Task requirements:
1) In the opinion piece below on marijuana and cigarette smoking, copy the passage from "Of course, cigarettes" up to and including "cannot be escaped.", keeping every word and mark unchanged.
2) Translate this sentence from the opinion piece below on marijuana and cigarette smoking into Spanish: "The stench of grass lingers like a nuclear winter, or a fierce Arabian sand storm."

──────── Excerpt provided ────────

An unfortunate milestone has been passed in the United States as it is reported that for the first time ever there are more marijuana smokers than cigarette smokers in our once great nation. To put it bluntly, so to speak, this societal transformation has taken iconic American glamor, the Marlboro Man, Humphrey Bogart, Lauren Bacall, and replaced it with Cheech, Chong and Otto the school bus driver from The Simpsons.
Here in New York City, where once men in suits and hats and square dames in heels hustled, cigarette betwixt fingers, plowing ahead to the future, it now just smells like weed. Everywhere. Rockefeller Center? Smells like weed. Subway stations? Smell like weed. Washington Square Park? Well, OK, Washington Square Park always smelled like weed. But you get the point.
Of course, cigarettes also emit an odor, one that some very strange people find unappealing, but it is a whiff, a waft, a slight awareness. And it’s gone. The stench of grass lingers like a nuclear winter, or a fierce Arabian sand storm. It cannot be escaped.
I’m not against smoking marijuana. It can be a fun and relaxing enterprise. But there is a reason it was illicit. Today you see people smoking joints with their uncles and aunts at family gatherings — and it’s wrong. Whatever happened to “Hey, we’re gonna go for a little walk before dinner?” What was wrong with that? It promoted moderation — and the secrecy added just a bit to the fun.
From a public health perspective, I suppose one would have to argue that fewer people smoking cigarettes is a good thing. But from a public health perspective, banning meat, sugar and salt would also be good things. Making toddlers wear masks in pre-K is a good thing. Being alive is about more than staying alive — and few pastimes punctuate life as seductively and completely as a cigarette. So profoundly pleasurable are the properties of tobacco that it swept the Enlightenment-era world and (along with cotton) became the founding crop of the United States.
Smoking cigarettes, unlike ripping bong hits, is an additive pleasure, not a primary one. This is why you hear people say they like one with coffee, a cocktail, after sex, before facing a firing squad. It elevates, almost imperceptibly, a myriad of activities and events. We don’t even really have a word for the physical effect; regular smokers rarely feel the mild buzz that the once-in-a-whiler experiences for a moment or two.

──────── Source information ────────

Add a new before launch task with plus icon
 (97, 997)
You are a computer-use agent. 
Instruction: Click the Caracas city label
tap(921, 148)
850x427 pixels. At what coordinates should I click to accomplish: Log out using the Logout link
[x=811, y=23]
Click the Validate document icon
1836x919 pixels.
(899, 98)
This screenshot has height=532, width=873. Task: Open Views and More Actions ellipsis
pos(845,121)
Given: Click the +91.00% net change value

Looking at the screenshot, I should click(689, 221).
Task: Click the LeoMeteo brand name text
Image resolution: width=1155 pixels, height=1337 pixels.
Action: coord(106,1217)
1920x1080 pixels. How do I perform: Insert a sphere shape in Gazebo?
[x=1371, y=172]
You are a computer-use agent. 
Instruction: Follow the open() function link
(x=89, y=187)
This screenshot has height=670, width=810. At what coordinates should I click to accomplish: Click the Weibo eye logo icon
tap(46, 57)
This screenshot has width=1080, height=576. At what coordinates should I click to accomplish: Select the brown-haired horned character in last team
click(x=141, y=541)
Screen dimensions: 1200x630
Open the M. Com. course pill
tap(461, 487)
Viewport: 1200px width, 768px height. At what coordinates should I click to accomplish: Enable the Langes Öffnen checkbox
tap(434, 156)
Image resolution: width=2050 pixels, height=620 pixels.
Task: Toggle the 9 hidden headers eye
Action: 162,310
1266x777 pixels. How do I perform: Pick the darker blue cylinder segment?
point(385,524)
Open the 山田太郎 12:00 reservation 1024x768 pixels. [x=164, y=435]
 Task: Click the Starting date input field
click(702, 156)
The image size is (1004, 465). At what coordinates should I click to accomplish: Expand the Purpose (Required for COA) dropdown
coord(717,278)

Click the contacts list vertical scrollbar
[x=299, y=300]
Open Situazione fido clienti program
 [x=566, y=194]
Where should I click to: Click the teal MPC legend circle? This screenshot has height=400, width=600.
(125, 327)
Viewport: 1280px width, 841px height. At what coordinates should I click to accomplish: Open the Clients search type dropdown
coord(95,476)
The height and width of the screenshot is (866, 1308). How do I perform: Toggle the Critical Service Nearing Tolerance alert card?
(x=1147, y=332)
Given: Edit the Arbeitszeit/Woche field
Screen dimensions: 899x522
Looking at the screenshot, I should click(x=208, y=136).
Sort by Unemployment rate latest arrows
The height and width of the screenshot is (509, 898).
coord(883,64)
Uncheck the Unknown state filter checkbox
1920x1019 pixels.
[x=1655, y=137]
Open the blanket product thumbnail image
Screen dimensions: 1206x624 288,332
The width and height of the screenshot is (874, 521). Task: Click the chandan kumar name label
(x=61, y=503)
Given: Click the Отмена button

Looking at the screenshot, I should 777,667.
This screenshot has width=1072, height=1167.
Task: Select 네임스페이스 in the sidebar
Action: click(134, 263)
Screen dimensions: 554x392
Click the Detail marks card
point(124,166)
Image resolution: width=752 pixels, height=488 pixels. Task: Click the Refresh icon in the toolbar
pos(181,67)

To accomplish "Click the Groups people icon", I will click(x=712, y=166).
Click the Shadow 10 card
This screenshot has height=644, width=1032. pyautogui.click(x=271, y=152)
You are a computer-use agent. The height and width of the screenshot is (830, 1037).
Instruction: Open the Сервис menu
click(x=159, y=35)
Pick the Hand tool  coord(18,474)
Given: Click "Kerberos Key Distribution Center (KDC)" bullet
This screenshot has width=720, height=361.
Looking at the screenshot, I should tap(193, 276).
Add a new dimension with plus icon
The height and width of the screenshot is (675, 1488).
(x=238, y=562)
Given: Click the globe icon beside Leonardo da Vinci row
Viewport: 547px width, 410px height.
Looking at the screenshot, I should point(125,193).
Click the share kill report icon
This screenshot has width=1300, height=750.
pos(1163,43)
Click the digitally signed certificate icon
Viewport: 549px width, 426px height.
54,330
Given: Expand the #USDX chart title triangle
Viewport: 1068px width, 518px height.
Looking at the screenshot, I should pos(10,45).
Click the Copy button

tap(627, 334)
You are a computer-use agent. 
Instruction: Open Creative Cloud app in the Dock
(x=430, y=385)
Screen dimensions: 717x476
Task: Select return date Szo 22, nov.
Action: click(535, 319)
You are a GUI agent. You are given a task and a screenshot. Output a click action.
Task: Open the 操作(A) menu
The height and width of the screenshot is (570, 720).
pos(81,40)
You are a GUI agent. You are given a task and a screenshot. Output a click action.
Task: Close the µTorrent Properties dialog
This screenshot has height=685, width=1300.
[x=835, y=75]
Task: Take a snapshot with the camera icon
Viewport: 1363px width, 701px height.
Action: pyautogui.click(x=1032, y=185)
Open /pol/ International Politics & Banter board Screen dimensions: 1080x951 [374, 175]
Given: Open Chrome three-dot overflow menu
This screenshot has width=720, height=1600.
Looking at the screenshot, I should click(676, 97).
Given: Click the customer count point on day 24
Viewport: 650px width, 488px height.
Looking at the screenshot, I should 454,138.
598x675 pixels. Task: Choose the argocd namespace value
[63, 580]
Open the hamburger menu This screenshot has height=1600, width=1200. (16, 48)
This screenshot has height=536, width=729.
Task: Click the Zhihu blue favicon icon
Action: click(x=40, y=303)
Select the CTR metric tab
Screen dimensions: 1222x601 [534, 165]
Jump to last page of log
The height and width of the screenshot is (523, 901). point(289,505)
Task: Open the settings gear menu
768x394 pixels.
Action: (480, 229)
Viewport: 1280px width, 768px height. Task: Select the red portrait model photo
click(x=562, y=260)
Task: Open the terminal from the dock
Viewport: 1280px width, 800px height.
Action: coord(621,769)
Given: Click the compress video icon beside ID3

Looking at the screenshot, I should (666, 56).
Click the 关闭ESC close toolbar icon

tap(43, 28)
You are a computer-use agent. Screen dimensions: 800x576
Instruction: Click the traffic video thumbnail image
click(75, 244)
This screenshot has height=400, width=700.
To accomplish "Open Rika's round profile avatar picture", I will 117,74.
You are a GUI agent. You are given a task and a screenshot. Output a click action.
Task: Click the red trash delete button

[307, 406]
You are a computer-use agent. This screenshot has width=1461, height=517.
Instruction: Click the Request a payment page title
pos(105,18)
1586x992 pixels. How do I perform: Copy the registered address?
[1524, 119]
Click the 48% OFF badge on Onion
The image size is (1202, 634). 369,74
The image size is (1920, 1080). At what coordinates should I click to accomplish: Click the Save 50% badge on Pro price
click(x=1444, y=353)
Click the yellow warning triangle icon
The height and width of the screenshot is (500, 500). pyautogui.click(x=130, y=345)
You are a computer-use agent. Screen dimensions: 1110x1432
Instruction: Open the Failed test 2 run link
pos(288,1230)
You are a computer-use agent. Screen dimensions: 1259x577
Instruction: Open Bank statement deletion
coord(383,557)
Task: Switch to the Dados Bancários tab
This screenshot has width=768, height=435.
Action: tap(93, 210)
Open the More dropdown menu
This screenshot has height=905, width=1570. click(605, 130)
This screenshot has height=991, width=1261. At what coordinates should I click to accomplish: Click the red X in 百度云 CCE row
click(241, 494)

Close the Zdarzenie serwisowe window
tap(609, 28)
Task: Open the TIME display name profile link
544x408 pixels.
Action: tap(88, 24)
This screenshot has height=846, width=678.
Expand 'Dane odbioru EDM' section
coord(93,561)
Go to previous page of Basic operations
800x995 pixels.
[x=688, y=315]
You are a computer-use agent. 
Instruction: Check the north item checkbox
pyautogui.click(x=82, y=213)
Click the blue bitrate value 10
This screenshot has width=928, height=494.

────────

Responses in order:
1)
Of course, cigarettes also emit an odor, one that some very strange people find unappealing, but it is a whiff, a waft, a slight awareness. And it’s gone. The stench of grass lingers like a nuclear winter, or a fierce Arabian sand storm. It cannot be escaped.

2) El hedor de la hierba persiste como un invierno nuclear o una feroz tormenta de arena árabe.